Texte fourni:
Lors d’un prochain débat des chefs, la situation sera renversée. Justin Trudeau pourrait se retrouver à jouer à un contre quatre.

La partie n’est pas gagnée d’avance, comme le démontre un sondage Abacus dévoilé cette semaine.

Les néo-démocrates ont fait une remontée éclair qui n’est certainement pas étrangère à la réaction impressionnante de Jagmeet Singh face à l’attaque contre une famille musulmane à London et la découverte des restes d’enfants autochtones à Kamloops.

Le ciel est plus sombre pour les conservateurs qui pâtissent de la grogne contre les premiers ministres conservateurs de l’Ontario et de l’Alberta, ce qui pourrait faire des gains aux libéraux. À moins qu’Erin O’Toole remporte la bataille cruciale du 905, lui qui vient de la banlieue de Toronto.

Pour atteindre la majorité, les libéraux doivent remporter 15 circonscriptions de plus. Mais il faut de très bonnes lunettes pour les dénicher. La situation est fragile.

S’ils attendent, les libéraux perdront le contrôle du calendrier, car en 2022, les élections en Ontario et au Québec vont solliciter l’attention des électeurs. Et rendu en 2023, qui sait où l’on en sera ? Après avoir dépensé par milliards durant la pandémie, les questions plus difficiles finiront par se poser.

S’ils décident de lancer une campagne électorale en août, les libéraux risquent d’atterrir avec un nouveau gouvernement minoritaire, comme lorsque Stephen Harper avait vu la majorité lui échapper pour un second mandat, en 2008.

Tout ça pour ça. Tout ça alors que le gouvernement pourrait… gouverner.

Consignes:
1 – Selon le texte sur la stratégie électorale des libéraux, pourquoi ceux-ci perdraient-ils le contrôle du calendrier s'ils attendent ? Répondez en une à trois phrases.
2 – Recopiez, dans le texte sur la stratégie électorale des libéraux, le passage allant de « Le ciel est » jusqu'à « situation est fragile. ».
Les lignes qui suivent n'entrent pas en jeu ici.

Les données:
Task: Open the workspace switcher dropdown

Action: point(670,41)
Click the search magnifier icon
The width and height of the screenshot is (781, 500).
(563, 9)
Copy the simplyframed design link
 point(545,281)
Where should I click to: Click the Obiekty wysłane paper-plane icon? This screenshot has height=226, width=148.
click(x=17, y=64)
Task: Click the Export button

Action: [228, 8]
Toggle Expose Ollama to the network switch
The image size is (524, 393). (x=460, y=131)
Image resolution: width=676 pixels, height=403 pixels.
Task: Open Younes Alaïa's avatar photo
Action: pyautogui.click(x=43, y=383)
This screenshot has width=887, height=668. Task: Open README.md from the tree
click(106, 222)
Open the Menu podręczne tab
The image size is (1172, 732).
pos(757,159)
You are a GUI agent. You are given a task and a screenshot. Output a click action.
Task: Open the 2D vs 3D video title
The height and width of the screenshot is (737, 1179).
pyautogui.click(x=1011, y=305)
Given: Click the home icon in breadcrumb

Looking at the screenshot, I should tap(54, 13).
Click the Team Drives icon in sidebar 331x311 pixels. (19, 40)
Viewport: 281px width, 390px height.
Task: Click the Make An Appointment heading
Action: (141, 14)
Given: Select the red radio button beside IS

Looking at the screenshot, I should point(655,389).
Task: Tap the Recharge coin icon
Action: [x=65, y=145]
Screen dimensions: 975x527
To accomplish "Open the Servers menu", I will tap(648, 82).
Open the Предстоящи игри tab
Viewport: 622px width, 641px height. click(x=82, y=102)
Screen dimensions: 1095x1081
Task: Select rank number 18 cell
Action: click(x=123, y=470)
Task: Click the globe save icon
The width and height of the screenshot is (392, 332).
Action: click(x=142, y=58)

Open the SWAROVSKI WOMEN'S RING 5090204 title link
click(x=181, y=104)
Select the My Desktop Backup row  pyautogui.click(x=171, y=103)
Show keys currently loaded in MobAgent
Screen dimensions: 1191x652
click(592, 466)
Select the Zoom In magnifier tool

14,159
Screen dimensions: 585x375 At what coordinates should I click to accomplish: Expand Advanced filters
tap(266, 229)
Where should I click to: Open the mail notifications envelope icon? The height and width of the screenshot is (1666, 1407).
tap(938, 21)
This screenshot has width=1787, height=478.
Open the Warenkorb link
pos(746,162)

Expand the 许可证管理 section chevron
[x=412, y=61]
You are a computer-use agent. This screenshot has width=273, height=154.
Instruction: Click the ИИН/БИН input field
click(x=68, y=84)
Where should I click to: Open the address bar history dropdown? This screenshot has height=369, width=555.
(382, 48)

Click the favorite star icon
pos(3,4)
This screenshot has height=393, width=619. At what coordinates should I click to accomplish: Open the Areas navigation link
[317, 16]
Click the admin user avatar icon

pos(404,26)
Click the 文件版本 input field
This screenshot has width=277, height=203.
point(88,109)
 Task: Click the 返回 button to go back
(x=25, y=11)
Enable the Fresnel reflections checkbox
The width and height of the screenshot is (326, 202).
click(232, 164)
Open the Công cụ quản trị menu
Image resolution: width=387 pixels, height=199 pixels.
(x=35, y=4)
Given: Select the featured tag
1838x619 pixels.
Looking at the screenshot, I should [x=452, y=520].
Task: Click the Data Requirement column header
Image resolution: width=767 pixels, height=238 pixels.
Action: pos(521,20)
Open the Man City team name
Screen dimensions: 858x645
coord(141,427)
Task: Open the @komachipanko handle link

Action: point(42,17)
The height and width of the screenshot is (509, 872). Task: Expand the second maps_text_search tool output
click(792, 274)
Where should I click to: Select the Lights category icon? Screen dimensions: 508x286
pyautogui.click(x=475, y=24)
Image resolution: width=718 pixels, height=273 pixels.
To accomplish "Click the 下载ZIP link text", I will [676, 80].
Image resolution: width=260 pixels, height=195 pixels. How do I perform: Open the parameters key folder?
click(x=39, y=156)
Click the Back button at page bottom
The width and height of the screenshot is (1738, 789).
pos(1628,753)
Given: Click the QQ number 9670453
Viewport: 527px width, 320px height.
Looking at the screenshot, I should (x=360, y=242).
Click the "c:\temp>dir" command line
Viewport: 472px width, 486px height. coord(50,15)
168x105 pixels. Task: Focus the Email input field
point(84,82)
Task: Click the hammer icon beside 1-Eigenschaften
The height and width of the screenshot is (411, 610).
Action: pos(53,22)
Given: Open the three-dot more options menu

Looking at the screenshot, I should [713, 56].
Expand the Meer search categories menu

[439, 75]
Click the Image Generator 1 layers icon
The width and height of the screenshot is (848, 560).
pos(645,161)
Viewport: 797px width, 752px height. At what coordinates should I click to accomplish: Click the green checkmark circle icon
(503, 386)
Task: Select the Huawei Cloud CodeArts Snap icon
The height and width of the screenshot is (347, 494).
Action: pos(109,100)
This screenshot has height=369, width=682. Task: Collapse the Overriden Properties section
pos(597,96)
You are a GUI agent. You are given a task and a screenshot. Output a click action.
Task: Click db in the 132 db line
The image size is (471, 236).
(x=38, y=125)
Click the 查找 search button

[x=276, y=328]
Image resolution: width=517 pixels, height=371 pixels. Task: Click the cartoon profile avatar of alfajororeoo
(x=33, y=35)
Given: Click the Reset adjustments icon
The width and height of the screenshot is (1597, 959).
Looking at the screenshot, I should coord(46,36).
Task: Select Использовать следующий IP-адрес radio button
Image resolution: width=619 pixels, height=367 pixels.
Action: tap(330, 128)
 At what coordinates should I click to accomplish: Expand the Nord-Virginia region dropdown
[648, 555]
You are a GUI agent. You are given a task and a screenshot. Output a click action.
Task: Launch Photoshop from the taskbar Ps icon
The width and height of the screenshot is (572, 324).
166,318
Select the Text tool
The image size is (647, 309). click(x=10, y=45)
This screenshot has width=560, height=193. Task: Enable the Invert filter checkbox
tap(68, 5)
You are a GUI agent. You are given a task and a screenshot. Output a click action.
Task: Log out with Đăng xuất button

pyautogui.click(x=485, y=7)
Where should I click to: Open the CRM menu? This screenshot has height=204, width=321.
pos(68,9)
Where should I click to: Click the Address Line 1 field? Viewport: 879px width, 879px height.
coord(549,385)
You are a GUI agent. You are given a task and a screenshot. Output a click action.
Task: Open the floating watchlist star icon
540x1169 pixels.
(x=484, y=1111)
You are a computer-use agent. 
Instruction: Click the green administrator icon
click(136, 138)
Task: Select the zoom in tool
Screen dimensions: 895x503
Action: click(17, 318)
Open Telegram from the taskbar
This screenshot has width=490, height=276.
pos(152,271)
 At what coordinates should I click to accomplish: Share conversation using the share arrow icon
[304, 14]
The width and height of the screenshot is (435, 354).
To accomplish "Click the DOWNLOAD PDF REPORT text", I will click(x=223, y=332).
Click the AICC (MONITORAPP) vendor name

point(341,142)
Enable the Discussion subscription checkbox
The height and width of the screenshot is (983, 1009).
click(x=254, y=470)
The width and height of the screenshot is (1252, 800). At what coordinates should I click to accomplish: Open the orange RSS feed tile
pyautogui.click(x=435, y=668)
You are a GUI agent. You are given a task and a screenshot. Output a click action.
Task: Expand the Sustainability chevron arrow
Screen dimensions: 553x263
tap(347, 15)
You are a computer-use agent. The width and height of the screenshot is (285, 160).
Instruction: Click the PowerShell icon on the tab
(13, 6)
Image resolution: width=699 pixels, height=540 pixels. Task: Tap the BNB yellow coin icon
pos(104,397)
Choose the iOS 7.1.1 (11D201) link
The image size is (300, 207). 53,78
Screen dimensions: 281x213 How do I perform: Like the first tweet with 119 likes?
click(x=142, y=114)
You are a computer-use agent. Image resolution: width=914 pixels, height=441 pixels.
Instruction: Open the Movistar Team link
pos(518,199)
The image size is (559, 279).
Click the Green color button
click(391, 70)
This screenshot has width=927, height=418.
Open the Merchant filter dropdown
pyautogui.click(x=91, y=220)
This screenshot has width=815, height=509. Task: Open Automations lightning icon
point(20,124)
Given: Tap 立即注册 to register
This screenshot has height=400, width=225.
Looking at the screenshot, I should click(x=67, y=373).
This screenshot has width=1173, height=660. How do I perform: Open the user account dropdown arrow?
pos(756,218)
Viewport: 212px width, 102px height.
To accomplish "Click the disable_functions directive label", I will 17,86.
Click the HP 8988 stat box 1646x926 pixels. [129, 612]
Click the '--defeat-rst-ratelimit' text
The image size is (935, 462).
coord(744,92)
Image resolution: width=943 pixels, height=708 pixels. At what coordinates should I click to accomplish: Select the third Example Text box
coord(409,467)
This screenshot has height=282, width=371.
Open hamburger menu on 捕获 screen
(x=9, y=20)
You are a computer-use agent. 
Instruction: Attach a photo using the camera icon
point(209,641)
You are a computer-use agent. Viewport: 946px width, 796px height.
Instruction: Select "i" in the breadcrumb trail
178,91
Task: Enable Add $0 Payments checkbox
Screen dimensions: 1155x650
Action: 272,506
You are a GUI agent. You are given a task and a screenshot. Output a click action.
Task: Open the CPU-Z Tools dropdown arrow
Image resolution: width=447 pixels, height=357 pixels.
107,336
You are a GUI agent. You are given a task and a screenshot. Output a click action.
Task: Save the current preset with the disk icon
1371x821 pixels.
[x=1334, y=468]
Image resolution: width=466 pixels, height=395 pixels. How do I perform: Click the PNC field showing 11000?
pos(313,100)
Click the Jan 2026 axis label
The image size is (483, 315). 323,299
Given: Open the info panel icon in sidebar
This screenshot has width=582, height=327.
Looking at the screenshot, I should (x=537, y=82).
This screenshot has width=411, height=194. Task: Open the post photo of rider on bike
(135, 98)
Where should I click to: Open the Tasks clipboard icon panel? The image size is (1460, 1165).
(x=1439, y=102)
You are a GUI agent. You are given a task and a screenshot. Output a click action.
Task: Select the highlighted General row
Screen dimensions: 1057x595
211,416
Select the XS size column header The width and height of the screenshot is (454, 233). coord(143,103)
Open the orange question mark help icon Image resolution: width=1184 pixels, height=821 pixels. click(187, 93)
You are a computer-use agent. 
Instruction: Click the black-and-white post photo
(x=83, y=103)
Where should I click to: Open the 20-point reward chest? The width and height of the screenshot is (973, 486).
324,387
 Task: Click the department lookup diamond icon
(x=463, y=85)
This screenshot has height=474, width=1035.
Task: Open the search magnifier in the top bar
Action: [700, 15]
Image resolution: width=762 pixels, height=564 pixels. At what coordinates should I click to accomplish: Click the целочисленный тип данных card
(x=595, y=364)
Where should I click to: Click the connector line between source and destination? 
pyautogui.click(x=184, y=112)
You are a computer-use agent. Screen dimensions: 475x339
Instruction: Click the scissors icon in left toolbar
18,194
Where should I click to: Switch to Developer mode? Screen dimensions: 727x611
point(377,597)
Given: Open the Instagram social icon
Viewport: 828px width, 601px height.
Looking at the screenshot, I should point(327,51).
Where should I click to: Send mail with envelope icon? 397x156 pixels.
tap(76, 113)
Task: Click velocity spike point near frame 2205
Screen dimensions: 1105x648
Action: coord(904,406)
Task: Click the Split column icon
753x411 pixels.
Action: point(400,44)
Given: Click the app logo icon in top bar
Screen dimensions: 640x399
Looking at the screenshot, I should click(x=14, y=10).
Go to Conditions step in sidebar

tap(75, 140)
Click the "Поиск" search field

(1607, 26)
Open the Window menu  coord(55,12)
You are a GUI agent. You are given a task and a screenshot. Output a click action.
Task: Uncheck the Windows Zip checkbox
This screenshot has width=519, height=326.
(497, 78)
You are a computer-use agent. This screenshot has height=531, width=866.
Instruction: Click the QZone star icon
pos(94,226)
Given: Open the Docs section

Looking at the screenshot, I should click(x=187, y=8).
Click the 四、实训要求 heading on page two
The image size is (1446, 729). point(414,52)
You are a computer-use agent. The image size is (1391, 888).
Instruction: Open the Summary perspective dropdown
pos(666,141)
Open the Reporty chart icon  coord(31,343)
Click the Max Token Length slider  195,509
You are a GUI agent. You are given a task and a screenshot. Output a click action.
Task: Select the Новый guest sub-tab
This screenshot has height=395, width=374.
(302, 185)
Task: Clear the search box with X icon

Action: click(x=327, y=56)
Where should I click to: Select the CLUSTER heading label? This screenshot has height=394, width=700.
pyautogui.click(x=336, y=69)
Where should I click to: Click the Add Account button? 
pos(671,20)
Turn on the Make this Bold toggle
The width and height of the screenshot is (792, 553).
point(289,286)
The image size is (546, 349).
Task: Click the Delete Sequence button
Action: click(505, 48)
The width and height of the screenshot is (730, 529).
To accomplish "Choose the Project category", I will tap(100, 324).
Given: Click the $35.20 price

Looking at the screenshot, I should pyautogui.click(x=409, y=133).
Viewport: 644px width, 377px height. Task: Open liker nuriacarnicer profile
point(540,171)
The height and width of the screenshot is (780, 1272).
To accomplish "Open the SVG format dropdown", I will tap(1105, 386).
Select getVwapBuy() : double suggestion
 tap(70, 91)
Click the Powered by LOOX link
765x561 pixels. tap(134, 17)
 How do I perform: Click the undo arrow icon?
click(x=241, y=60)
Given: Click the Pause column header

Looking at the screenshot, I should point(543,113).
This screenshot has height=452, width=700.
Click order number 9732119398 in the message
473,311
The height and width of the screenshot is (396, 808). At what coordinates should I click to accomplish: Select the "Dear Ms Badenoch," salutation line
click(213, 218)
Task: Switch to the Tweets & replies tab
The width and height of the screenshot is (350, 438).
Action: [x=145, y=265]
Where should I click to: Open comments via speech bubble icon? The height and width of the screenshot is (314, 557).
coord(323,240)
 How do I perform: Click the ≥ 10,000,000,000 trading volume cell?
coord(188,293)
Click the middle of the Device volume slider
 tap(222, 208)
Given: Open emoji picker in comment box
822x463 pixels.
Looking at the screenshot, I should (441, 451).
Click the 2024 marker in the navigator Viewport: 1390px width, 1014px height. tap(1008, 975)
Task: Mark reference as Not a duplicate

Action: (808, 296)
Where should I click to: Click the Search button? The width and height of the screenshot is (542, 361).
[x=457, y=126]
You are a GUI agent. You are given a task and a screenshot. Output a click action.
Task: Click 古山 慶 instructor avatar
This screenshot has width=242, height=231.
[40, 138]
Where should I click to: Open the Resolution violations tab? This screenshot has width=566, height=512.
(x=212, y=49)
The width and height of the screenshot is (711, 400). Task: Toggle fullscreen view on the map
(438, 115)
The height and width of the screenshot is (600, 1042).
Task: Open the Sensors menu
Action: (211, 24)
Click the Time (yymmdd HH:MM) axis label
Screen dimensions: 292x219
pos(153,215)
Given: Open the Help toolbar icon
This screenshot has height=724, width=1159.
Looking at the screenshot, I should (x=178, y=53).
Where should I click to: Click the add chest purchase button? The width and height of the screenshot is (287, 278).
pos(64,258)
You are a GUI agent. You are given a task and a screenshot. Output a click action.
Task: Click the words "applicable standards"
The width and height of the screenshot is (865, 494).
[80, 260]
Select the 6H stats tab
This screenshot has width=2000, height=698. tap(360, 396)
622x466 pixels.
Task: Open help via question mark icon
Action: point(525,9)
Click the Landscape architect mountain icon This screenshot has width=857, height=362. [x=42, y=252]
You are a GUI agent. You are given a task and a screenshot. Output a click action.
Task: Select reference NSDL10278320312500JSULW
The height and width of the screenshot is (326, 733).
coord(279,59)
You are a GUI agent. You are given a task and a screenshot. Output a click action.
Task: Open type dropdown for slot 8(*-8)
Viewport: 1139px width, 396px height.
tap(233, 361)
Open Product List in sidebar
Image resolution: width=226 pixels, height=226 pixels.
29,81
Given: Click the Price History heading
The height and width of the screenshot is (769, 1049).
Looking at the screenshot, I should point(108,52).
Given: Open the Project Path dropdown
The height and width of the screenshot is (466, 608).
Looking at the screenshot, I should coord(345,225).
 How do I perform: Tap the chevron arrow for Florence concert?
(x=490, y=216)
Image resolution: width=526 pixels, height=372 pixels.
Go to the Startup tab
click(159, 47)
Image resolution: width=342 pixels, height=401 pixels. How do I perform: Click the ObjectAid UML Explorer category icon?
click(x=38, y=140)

Réponses par consigne:
1 – En attendant, les libéraux perdraient le contrôle du calendrier parce qu'en 2022, les élections en Ontario et au Québec vont solliciter l'attention des électeurs.

2 –
Le ciel est plus sombre pour les conservateurs qui pâtissent de la grogne contre les premiers ministres conservateurs de l’Ontario et de l’Alberta, ce qui pourrait faire des gains aux libéraux. À moins qu’Erin O’Toole remporte la bataille cruciale du 905, lui qui vient de la banlieue de Toronto.

Pour atteindre la majorité, les libéraux doivent remporter 15 circonscriptions de plus. Mais il faut de très bonnes lunettes pour les dénicher. La situation est fragile.